Genetic susceptibility and occupational cancer.

作者信息

Hayes R B

机构信息

Epidemiology and Biostatistics Program, U.S. National Cancer Institute, Bethesda, MD 20895, USA.

出版信息

Med Lav. 1995 May-Jun;86(3):206-13.

PMID:7565279
Abstract

This review describes statistical models for the biological interaction of susceptibility genes and environmental exposures, as observed in epidemiologic studies. The importance of metabolic transformation of industrial carcinogens and the potential role of genetic polymorphisms in metabolic enzyme activity are outlined. Several genetic polymorphisms have been associated with cancer risk, but the link with the relevant exposures has only infrequently been specified. For example, studies show that slow N-acetylation increased bladder cancer risk among workers exposed to some arylamines, as found among dye workers in England, but that this effect does not hold for benzidine exposure. This link of a genetic susceptibility factor with cancer risk due to some aromatic amines, but not to others, illustrated the specific nature of metabolic environment/gene interactions. Epidemiologic studies to investigate the role of genetic susceptibility in cancer development promise to further the identification of human carcinogens by focusing on susceptible individuals and, in turn, to enhance understanding of human cancer by relating cancer risk in populations to underlying biologic processes. Occupational studies are key to this effort.

摘要

本综述描述了在流行病学研究中观察到的易感性基因与环境暴露之间生物学相互作用的统计模型。
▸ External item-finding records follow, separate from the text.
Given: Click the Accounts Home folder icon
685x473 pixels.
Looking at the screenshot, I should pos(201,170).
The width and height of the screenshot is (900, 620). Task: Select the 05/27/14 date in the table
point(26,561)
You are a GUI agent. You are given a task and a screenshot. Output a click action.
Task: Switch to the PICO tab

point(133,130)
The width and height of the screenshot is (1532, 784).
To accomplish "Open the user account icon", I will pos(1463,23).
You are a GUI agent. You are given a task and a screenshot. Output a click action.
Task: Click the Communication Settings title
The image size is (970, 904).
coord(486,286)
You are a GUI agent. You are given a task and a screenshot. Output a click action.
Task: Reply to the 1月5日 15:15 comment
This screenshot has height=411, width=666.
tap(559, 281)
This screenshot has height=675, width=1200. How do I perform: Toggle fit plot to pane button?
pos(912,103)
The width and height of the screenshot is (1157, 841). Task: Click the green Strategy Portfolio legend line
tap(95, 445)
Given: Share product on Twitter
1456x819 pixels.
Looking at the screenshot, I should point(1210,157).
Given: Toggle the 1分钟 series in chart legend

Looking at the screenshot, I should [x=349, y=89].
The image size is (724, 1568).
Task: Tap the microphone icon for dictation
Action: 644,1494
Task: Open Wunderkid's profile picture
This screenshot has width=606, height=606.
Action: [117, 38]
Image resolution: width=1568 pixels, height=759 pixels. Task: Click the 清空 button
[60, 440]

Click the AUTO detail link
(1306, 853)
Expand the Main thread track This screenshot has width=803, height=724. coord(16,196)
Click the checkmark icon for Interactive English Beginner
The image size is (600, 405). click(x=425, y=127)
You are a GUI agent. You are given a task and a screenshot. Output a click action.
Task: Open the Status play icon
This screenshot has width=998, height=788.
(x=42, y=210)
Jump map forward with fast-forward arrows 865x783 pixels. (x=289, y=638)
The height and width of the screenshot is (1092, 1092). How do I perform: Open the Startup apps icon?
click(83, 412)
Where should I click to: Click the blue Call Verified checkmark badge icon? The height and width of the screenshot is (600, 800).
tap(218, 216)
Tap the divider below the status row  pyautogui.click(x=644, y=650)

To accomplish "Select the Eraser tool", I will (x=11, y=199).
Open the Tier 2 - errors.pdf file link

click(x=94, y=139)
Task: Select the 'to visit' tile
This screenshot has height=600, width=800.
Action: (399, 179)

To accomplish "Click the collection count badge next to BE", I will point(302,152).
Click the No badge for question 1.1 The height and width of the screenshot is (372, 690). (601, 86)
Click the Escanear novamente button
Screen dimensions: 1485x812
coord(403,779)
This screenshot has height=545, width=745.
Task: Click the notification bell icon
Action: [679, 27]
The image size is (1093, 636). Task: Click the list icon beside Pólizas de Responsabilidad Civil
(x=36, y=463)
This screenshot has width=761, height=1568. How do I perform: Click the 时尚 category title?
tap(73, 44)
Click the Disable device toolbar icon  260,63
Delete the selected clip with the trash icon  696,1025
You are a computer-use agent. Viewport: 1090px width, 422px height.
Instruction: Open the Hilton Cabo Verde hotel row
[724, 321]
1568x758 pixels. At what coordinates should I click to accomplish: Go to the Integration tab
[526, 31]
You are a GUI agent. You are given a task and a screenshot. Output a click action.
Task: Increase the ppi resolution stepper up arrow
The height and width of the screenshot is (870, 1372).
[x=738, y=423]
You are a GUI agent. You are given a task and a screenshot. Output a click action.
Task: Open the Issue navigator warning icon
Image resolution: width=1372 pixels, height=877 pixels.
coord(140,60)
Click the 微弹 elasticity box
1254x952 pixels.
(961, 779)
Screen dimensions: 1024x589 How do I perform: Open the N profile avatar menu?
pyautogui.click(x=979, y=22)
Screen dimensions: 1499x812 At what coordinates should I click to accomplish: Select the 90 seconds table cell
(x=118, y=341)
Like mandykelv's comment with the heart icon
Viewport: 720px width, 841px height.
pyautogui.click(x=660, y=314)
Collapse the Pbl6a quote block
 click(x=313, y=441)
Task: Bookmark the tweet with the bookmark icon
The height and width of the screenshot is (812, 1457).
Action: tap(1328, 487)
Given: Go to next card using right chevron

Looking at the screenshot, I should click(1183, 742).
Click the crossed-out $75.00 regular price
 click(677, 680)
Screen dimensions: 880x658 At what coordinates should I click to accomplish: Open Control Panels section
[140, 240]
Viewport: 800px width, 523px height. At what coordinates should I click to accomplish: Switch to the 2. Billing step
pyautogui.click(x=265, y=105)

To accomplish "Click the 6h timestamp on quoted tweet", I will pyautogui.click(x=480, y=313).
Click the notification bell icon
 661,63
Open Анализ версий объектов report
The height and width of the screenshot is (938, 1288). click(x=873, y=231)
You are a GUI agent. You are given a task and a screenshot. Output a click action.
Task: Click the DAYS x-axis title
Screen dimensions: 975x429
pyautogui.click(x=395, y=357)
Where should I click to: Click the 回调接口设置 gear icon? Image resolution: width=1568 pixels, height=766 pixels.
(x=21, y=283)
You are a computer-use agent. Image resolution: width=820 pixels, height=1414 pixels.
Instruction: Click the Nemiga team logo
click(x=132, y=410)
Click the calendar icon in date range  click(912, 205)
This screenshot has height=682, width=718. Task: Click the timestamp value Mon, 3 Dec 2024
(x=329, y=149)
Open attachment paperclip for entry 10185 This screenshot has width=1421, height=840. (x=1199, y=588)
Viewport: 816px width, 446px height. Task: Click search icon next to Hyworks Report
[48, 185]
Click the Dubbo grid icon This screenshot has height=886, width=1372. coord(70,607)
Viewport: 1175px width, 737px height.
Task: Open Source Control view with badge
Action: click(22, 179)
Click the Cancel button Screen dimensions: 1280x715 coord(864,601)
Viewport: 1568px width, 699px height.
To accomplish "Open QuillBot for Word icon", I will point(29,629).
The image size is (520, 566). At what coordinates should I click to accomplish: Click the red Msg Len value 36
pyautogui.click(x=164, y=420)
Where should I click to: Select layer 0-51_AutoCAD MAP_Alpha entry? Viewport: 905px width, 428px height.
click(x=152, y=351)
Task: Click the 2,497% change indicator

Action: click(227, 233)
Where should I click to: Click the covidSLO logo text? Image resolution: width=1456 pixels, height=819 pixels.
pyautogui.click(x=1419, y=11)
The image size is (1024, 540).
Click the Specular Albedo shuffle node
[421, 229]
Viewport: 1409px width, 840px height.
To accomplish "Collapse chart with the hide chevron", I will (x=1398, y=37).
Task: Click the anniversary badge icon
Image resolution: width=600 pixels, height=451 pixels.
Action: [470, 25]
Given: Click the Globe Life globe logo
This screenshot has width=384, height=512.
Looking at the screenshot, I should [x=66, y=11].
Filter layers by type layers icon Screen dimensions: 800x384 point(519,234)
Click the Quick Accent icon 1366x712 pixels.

概述了工业致癌物代谢转化的重要性以及基因多态性在代谢酶活性中的潜在作用。几种基因多态性与癌症风险相关,但与相关暴露的联系很少被明确指出。例如,研究表明,慢N-乙酰化增加了接触某些芳胺的工人患膀胱癌的风险,如在英国染料工人中发现的那样,但这种效应在联苯胺暴露中并不成立。这种遗传易感性因素与某些芳香胺而非其他芳香胺导致的癌症风险之间的联系,说明了代谢环境/基因相互作用的特殊性。旨在研究遗传易感性在癌症发生中作用的流行病学研究,有望通过关注易感个体来进一步识别人类致癌物,进而通过将人群中的癌症风险与潜在生物学过程联系起来,增进对人类癌症的理解。职业研究是这项工作的关键。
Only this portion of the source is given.